A 55-year-old Manjulata Mahaptra has displayed various kinds of traditional art papier mache mask of Odisha, accompanied with her son Prakash Mahapatra at the venue.
She has beautiful created the masks which are not only vibrant in colour, whereas of different hues. The creativity in the works shows the craftsmanship in her.
She has created masks which include mythological characters, animal figure, which include Buddha, Radha, Ganesh, Lord Jagannath, Krishna, face of elephants, tiger, leopard, lion, dear, fish and even hand bags, toys and much more are attracting tourist and foreigner in large.

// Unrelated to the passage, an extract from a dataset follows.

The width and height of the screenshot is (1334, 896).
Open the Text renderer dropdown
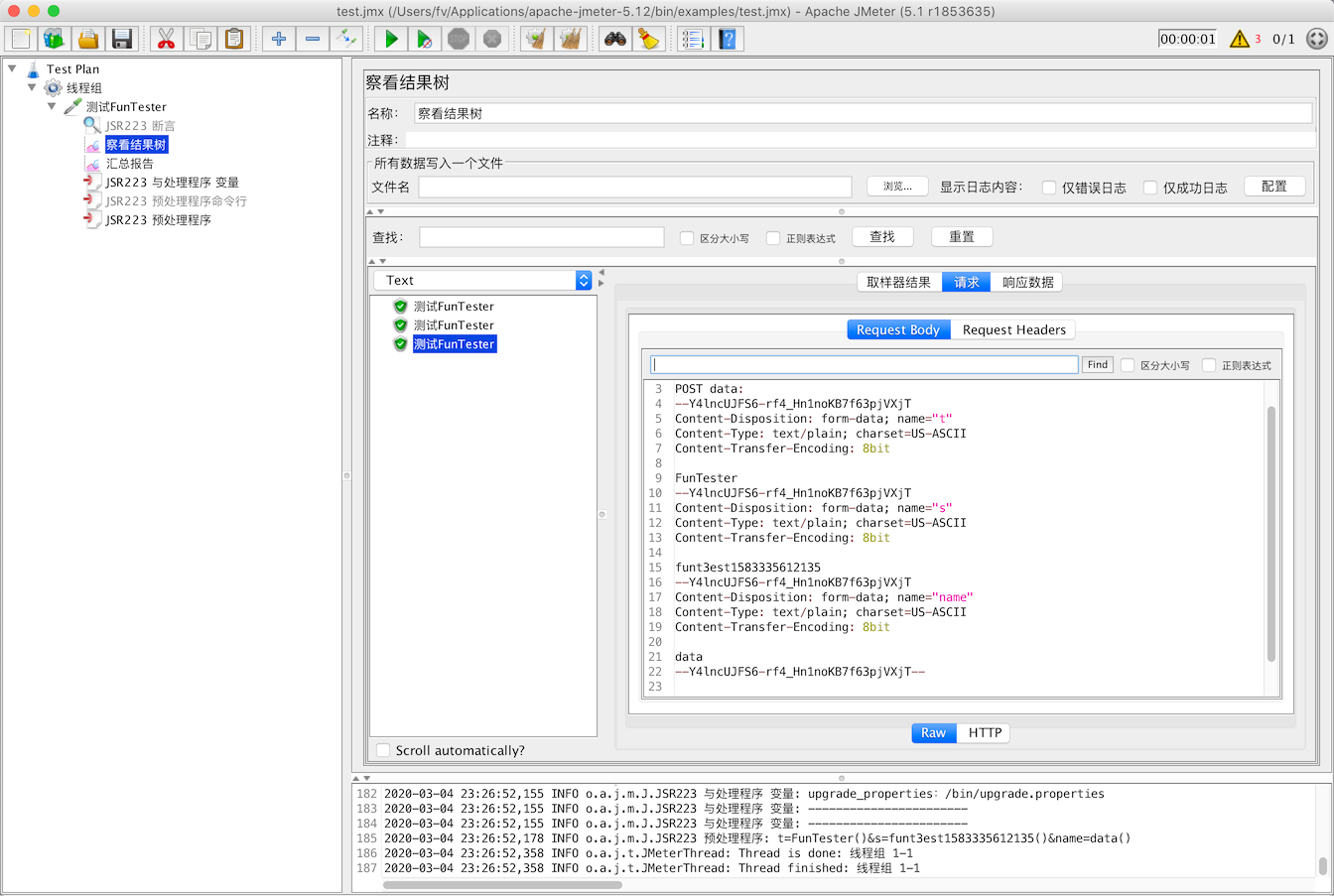click(482, 281)
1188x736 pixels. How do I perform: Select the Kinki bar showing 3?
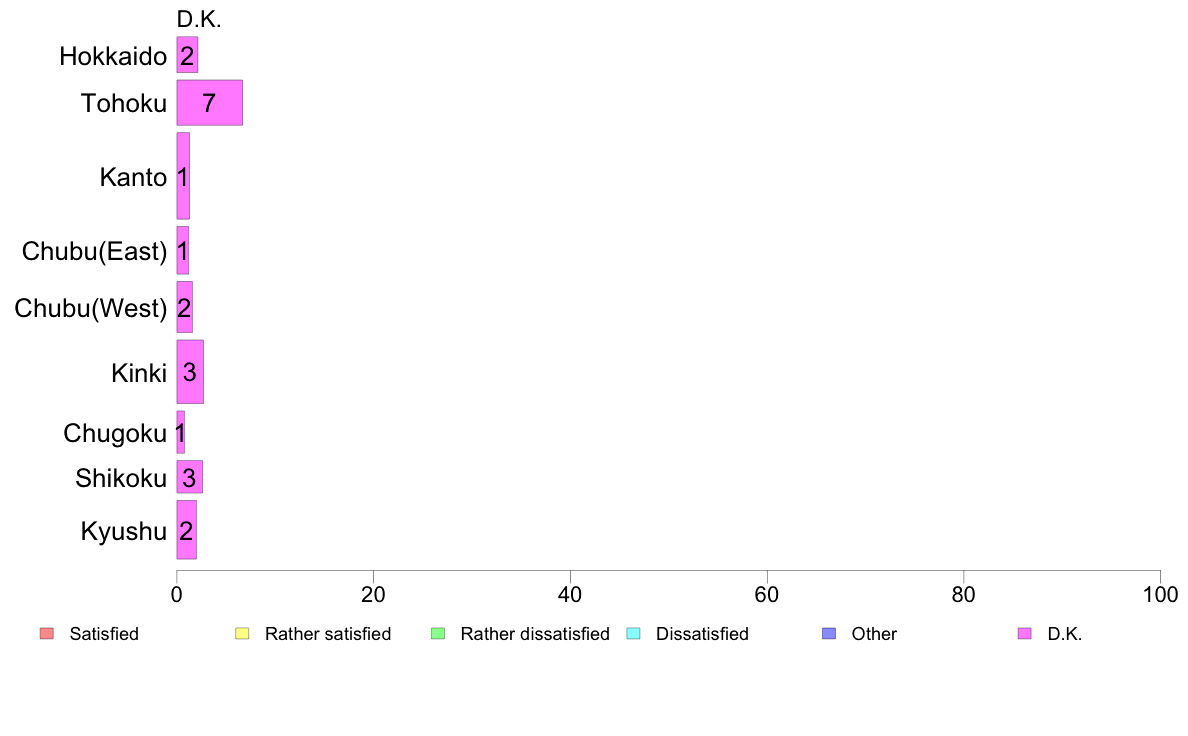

The colours used for the mask is extracts of stones, and greens, flowers which are available in nature. Prakash said that they collect the different colour stones from forest dwellers; later crush it and produce colours out of it.
She says: “The masks reveal the religion, history. Wearing this masks the characters come alive during the Jagannath Jatra which will be held at Puri. Its learnt that, from long period this tradition art from came to existence,” says Manjulatha.
Manjulatha has trained thousands of youngsters about the art from across the country, to preserve the rich heritage cultural art of Orissa. She has bagged awards for contribution in the art field. This masks are durable, strong and range from Rs 50 to Rs 40,000, depending upon the work on the mask.
“A pulp will be created by soaking waste cloth, paper and other things which are natural. Later, a mud mould will be created as per the desired design and will be dryied under the sun. Later paper pieces will be pasted over it, and colouring takes places. Blue, mirade red, gold yellow are the most popular colours used to make masks,” he added.
“There is lack of awareness among people about the traditional art from. Measures should be taken by government to revive the dying art forms and continue the legacy for generations,” he suggested.